Then, when you thought we’d never get to it, along comes a fourth gospel. Its authors revise the Jesus character and everything about him in this late entry. This Jesus speaks differently about different things. He’s fixated on himself, fully aware he’s a celestial being, completely in control of events, directing the entire story. The gospel introduces a new sidekick too, Jesus’ gay lover ‘the disciple whom Jesus loved’. This is possibly Lazarus, first introduced as a character in a parable in Luke 16:19-31 ‘John’, not Jesus, brings this symbolic character to life in the fourth gospel referring to him as the one the Lord loves (John 1:3). The previous three gospels know nothing of him as a real person.

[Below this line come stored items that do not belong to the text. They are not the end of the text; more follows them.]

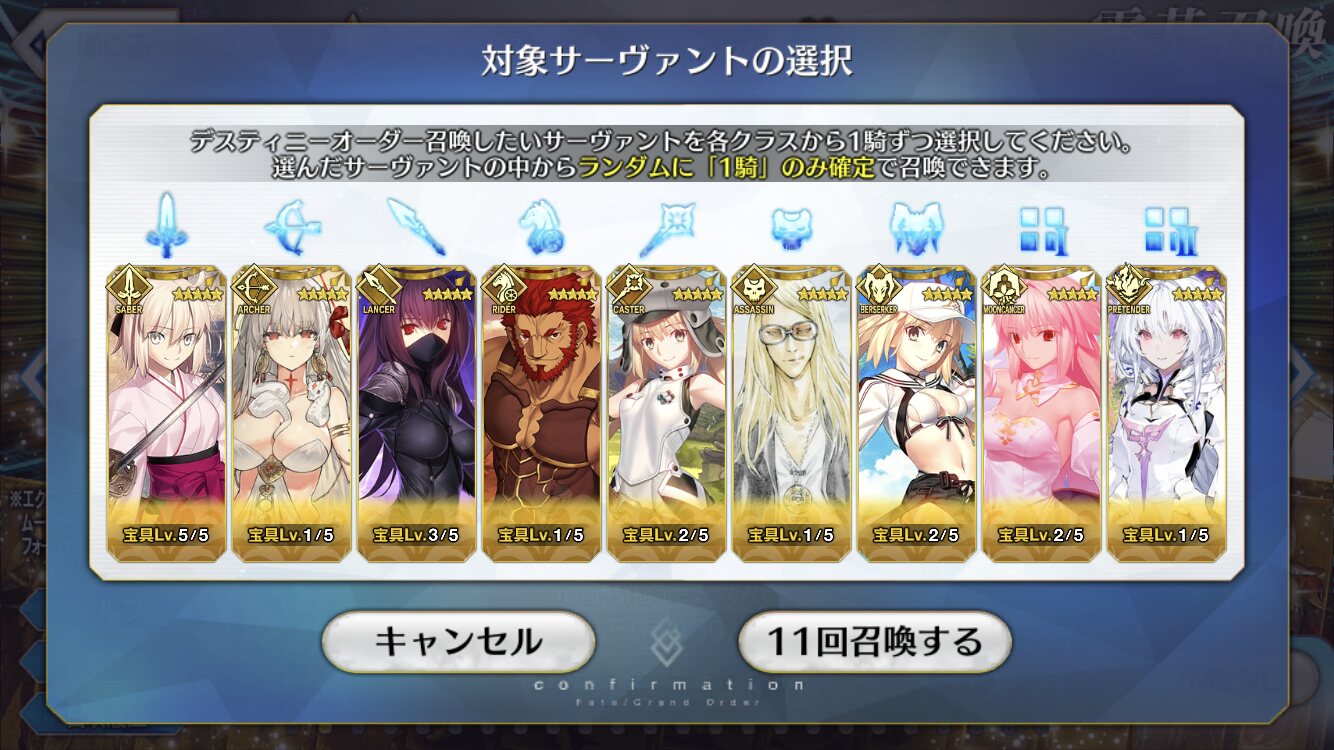1334x750 pixels.
Task: Click the キャンセル button
Action: click(x=458, y=641)
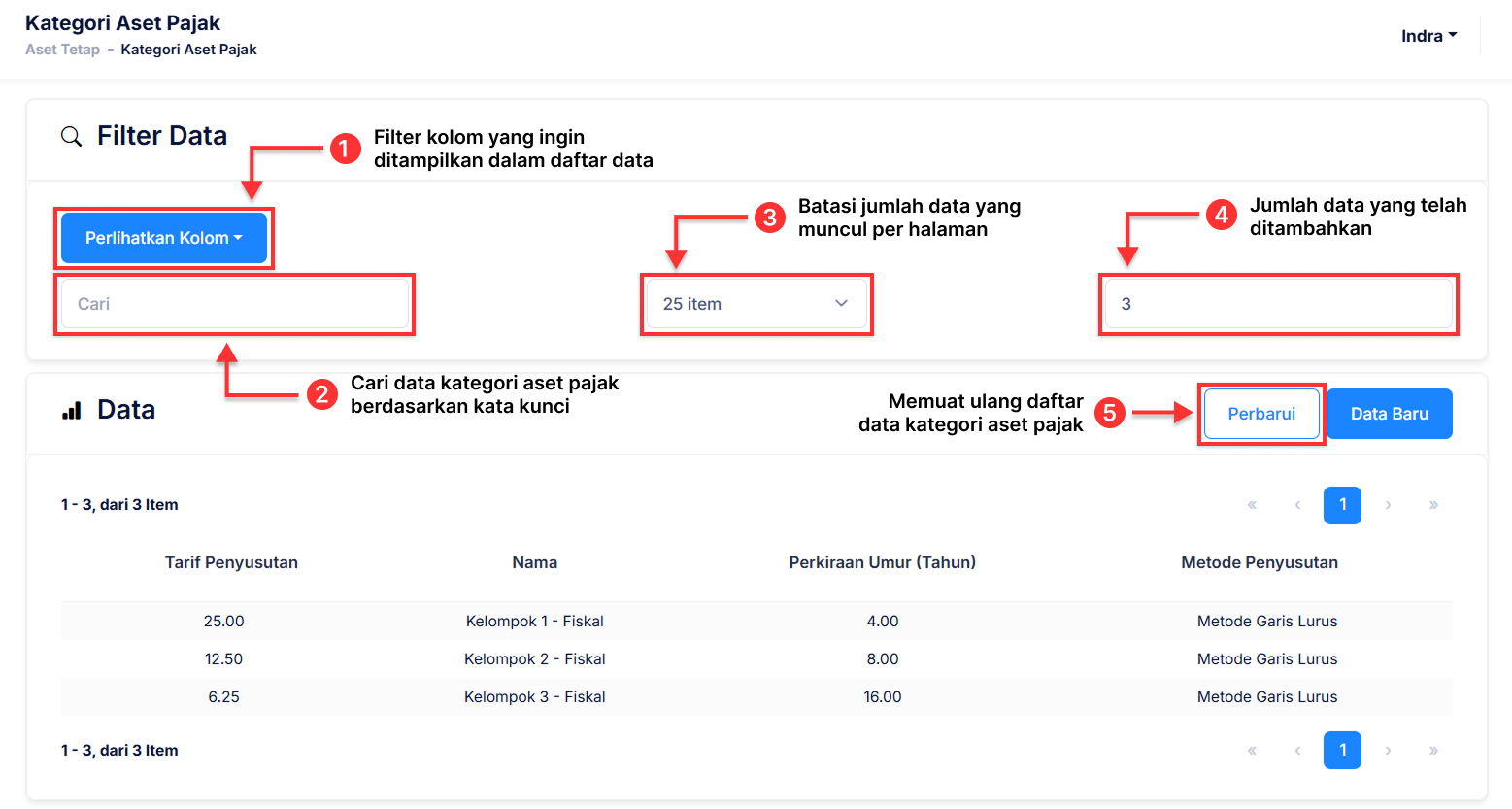Select page 1 in the bottom pagination
This screenshot has height=809, width=1512.
[x=1342, y=751]
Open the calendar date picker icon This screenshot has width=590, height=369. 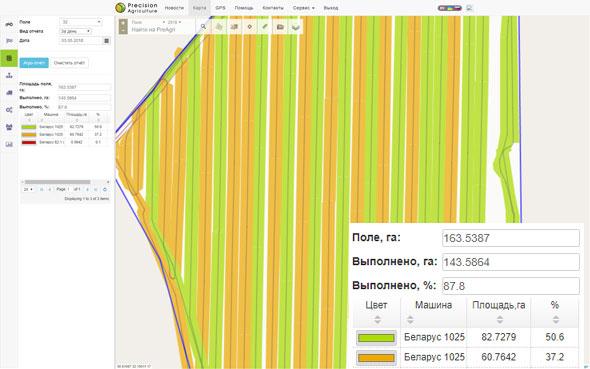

John goes on to change the day of the crucifixion, to Thursday, because it fits his forced symbolism, and goes overboard in portraying the resurrection as a physical one, Jesus displaying his wounds and inviting the disciples to poke about in them. Preposterous grotesquery that, together with John’s unique resurrection accounts, the other gospel authors somehow missed. Were they not part of the much vaunted oral tradition when they wrote? Did they not know of it from Q? As commanding as John’s Jesus is, he is a very much a literary creation, of the ‘what if our celestial Christ had lived on Earth?’ type. But then again, aren’t they all?  

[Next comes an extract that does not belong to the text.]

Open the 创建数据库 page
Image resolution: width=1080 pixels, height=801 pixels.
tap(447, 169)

Whatever Happened to Yeshua bar Yosef?

What happened to the real Jesus? The itinerant Jew who trudged around Palestine with a small group of followers, preaching who knows what. How to survive the imminent end of the world perhaps. His name wasn’t really Jesus. That’s a Hellenised version of the Jewish name Yeshua: Ἰησοῦς’ pronounced ‘Yay-soos’, which means (suspiciously) ‘YHWH is salvation’. The bar Yosef part means son of Joseph, not son of God. Whatever he was about, this Yeshua was crucified by the Romans and soon after his death, one or two of his friends convinced themselves they’d seen him alive again. Or so the story goes.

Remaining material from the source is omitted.